* Work to be completed
Among the entries below, find every line that has "Cancel" and pull it out.

----- Given records -----

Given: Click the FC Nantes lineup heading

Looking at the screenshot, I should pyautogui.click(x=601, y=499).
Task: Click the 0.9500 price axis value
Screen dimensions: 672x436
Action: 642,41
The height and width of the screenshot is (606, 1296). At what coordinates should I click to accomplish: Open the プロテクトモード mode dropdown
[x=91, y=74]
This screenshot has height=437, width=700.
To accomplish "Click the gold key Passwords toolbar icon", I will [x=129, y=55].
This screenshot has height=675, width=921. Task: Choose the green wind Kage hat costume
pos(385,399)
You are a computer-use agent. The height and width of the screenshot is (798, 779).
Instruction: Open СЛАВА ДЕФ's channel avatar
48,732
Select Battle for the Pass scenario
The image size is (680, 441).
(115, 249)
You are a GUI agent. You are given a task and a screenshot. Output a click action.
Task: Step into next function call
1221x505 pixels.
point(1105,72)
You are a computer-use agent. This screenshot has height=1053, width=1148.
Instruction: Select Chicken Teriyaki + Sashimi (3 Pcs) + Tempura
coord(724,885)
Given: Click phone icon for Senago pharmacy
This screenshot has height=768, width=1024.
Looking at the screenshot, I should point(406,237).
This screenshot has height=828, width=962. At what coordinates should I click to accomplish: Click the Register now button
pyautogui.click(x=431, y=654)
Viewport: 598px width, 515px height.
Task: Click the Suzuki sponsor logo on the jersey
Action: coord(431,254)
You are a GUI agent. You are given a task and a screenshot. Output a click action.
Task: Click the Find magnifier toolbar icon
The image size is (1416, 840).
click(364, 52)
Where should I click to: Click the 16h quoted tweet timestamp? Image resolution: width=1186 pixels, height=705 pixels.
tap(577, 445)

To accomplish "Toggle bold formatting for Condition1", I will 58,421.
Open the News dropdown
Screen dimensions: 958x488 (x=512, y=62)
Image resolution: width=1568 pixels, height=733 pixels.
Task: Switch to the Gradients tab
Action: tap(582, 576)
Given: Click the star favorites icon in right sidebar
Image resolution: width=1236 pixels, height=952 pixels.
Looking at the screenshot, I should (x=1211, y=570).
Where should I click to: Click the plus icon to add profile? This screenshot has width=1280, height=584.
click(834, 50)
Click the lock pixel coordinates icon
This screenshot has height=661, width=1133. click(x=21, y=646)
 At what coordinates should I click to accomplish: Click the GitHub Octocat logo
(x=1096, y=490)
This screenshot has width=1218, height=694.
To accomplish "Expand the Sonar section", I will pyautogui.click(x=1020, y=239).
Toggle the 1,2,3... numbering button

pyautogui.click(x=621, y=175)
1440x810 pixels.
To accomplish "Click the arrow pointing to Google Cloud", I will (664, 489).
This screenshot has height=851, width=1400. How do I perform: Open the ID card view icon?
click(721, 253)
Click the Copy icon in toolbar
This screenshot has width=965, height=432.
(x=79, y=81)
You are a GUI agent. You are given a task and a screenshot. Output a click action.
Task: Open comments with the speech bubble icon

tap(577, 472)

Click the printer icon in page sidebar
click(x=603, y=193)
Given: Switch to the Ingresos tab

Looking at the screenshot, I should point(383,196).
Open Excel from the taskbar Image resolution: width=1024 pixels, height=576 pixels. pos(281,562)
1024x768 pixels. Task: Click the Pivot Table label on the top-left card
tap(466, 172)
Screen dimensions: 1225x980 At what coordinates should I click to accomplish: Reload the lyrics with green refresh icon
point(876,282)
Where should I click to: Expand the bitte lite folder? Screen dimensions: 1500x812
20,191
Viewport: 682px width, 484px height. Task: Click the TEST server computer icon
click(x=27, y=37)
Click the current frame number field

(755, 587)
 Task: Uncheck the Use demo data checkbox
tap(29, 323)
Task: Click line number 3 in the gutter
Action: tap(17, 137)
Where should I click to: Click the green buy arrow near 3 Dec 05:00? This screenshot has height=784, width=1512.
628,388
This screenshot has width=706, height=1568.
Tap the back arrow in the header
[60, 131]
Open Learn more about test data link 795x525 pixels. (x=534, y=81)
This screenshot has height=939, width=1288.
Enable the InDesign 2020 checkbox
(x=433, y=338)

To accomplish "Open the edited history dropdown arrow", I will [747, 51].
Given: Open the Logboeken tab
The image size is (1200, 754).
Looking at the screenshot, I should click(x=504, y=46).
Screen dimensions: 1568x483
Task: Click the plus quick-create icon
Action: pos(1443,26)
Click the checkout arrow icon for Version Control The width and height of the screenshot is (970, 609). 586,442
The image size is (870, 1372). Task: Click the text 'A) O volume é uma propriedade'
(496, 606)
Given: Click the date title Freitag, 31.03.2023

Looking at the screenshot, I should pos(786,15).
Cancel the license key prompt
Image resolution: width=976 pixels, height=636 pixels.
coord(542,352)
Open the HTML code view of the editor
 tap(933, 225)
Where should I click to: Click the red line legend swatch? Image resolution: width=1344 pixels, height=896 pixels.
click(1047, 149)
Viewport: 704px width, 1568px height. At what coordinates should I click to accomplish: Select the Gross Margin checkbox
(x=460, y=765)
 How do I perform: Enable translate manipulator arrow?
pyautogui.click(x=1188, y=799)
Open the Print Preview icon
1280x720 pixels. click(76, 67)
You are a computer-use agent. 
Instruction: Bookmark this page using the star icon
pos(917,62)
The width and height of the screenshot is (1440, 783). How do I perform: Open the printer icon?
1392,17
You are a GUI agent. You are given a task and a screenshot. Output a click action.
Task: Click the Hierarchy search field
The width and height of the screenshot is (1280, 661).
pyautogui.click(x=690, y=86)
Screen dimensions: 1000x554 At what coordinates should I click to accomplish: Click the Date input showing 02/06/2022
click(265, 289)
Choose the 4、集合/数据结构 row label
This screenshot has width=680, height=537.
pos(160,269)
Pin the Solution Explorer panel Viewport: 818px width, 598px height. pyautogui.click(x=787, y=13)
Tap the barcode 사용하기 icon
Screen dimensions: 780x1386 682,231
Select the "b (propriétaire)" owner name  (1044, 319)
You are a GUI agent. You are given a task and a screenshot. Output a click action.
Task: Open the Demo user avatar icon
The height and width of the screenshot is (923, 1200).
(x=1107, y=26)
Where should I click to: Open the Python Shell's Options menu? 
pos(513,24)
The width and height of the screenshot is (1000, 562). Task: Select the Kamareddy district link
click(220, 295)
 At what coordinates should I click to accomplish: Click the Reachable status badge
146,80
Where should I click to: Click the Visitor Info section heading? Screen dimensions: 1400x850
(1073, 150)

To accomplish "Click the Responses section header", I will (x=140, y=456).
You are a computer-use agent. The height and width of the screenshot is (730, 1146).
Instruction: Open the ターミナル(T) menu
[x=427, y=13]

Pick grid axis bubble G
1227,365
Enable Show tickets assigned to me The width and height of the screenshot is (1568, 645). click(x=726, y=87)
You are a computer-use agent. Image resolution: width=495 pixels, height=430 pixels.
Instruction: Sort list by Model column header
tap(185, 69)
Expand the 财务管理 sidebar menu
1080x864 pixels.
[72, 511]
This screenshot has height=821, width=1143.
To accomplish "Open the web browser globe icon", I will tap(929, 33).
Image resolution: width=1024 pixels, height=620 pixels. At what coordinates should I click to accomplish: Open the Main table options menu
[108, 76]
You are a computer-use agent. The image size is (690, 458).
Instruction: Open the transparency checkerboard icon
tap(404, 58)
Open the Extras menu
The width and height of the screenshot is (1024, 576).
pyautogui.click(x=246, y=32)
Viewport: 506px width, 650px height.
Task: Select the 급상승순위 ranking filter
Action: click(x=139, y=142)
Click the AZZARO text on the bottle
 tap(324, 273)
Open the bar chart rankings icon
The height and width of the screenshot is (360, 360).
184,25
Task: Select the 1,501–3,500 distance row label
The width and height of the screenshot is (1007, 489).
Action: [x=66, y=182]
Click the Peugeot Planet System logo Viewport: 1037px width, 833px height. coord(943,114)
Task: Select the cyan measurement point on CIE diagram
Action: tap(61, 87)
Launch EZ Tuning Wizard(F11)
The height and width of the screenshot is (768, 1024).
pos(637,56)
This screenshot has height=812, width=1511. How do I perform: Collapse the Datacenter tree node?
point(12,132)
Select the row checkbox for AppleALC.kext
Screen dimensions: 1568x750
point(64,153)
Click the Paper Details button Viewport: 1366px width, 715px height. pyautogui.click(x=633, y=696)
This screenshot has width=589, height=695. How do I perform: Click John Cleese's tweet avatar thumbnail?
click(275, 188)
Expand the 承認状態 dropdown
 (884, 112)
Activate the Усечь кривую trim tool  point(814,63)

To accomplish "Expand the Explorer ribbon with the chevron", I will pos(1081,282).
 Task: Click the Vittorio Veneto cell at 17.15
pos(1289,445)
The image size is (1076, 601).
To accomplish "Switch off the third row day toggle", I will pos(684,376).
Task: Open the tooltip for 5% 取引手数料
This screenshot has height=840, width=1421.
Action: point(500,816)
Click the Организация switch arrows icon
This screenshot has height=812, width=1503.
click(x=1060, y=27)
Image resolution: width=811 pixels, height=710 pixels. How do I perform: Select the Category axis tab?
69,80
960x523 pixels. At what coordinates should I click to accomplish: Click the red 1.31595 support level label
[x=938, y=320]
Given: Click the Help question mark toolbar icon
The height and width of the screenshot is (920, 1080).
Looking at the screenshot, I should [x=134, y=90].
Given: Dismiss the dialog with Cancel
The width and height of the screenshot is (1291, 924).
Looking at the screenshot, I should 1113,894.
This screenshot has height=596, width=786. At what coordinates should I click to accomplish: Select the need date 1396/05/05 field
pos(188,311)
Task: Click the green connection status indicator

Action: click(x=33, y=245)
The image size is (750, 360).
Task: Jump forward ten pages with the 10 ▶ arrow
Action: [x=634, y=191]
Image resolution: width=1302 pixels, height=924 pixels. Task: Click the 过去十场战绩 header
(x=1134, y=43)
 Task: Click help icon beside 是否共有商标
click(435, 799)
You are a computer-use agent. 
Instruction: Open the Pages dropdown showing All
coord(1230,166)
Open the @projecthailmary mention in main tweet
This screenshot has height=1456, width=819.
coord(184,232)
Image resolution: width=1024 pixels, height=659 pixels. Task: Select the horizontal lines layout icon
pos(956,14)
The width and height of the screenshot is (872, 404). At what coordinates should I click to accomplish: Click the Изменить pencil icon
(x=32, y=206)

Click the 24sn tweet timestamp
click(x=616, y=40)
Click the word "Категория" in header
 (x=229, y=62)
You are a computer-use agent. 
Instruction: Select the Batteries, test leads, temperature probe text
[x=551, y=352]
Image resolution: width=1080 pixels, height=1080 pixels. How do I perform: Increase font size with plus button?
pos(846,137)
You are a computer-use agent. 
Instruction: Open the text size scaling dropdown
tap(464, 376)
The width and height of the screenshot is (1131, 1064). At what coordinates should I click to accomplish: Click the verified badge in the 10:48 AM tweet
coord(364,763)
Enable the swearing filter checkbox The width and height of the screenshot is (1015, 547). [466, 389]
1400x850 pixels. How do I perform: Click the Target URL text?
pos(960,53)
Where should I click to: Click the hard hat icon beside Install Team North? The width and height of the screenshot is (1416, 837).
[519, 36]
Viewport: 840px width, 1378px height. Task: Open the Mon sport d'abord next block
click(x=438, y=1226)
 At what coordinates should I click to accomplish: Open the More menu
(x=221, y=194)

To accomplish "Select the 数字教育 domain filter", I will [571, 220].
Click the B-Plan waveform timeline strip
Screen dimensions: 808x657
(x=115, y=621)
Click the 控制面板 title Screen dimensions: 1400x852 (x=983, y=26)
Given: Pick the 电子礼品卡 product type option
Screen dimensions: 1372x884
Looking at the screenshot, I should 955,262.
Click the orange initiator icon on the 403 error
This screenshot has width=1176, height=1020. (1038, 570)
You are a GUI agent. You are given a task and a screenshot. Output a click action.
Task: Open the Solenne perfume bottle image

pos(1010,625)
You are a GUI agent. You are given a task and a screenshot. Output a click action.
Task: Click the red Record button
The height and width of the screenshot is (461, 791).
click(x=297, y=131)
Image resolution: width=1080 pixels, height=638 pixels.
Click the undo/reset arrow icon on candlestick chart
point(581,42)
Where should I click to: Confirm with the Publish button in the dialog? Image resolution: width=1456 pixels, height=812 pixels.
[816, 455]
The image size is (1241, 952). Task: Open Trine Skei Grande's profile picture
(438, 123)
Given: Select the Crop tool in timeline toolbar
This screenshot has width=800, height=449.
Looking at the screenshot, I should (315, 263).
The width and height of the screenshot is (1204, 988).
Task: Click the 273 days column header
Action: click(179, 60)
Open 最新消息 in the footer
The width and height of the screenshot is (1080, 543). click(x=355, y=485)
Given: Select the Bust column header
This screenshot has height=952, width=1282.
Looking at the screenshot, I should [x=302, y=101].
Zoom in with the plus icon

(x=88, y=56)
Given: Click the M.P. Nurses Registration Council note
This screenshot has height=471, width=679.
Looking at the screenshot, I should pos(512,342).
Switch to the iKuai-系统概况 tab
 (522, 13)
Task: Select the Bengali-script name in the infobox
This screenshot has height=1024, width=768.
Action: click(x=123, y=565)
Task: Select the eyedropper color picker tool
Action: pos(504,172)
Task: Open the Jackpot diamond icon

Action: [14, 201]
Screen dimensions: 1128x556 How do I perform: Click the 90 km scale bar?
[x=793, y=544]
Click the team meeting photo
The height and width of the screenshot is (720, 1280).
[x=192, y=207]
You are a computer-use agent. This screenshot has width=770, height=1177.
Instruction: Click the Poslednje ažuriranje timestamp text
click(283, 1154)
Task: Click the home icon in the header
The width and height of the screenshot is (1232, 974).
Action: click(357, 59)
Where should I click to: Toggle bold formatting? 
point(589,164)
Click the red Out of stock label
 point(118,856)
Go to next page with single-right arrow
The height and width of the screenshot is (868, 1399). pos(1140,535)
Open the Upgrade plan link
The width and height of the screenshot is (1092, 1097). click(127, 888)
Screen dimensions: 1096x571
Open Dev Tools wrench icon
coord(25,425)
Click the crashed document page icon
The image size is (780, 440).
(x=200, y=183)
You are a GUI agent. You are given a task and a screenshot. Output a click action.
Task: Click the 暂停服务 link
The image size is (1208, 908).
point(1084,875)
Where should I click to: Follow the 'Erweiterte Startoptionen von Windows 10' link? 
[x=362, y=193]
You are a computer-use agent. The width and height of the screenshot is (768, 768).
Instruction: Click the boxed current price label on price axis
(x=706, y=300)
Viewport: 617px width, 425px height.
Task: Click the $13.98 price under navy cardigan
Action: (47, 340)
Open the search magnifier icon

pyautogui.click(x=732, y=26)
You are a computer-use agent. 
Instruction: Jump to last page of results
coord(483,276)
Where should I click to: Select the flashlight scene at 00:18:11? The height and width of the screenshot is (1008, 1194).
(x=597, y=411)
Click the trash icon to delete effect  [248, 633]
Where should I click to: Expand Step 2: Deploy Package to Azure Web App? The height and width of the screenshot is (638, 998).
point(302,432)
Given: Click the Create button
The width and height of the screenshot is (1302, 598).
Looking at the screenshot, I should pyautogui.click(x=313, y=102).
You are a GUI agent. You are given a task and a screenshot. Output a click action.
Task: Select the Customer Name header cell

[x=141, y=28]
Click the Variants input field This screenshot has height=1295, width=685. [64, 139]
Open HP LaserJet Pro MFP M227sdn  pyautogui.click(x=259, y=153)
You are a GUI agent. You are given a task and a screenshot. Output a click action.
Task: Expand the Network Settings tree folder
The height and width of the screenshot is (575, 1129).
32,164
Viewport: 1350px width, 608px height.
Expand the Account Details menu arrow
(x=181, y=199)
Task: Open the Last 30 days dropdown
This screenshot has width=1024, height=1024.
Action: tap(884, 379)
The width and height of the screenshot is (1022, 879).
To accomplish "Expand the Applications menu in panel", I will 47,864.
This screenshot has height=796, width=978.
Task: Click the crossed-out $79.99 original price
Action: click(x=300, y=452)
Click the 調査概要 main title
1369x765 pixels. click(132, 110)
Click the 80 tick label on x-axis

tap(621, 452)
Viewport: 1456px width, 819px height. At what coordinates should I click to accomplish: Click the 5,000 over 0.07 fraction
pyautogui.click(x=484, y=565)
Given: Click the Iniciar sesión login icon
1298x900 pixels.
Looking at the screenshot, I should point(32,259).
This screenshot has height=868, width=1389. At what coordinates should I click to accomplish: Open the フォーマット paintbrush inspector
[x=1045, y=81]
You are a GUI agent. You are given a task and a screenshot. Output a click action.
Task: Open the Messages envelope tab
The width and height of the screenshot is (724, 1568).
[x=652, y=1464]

-----

* Answer
Cancel the license key prompt
Given: Dismiss the dialog with Cancel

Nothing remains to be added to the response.